## Records for the exercise
************

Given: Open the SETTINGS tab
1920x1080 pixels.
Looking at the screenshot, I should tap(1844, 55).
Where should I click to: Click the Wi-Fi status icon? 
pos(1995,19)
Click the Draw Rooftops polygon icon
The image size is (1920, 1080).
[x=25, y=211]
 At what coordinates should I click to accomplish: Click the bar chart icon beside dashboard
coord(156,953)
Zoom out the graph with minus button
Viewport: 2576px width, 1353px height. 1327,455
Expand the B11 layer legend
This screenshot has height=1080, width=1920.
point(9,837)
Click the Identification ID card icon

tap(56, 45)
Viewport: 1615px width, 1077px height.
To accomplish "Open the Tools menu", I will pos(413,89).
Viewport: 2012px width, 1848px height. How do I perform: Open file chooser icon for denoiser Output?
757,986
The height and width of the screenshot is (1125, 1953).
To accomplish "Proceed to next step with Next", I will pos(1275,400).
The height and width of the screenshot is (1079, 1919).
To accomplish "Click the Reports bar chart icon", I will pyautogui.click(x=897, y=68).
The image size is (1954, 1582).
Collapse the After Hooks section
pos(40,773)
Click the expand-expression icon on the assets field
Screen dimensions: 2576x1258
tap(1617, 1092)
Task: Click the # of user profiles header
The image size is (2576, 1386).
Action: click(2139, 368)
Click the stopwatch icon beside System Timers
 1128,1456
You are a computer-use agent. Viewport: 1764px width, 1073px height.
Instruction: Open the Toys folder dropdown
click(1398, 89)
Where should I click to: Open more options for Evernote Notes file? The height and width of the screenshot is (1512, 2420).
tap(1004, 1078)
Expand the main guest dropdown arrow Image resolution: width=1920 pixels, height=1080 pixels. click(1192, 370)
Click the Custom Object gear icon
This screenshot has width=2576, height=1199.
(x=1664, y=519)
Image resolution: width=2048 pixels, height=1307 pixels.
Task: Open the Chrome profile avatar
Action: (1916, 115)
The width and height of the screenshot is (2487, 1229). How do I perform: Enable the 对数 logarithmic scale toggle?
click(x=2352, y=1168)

************

## Required action
The answer must be a single number: how many lines in the listing above include the word "will".

## Exercise answer
3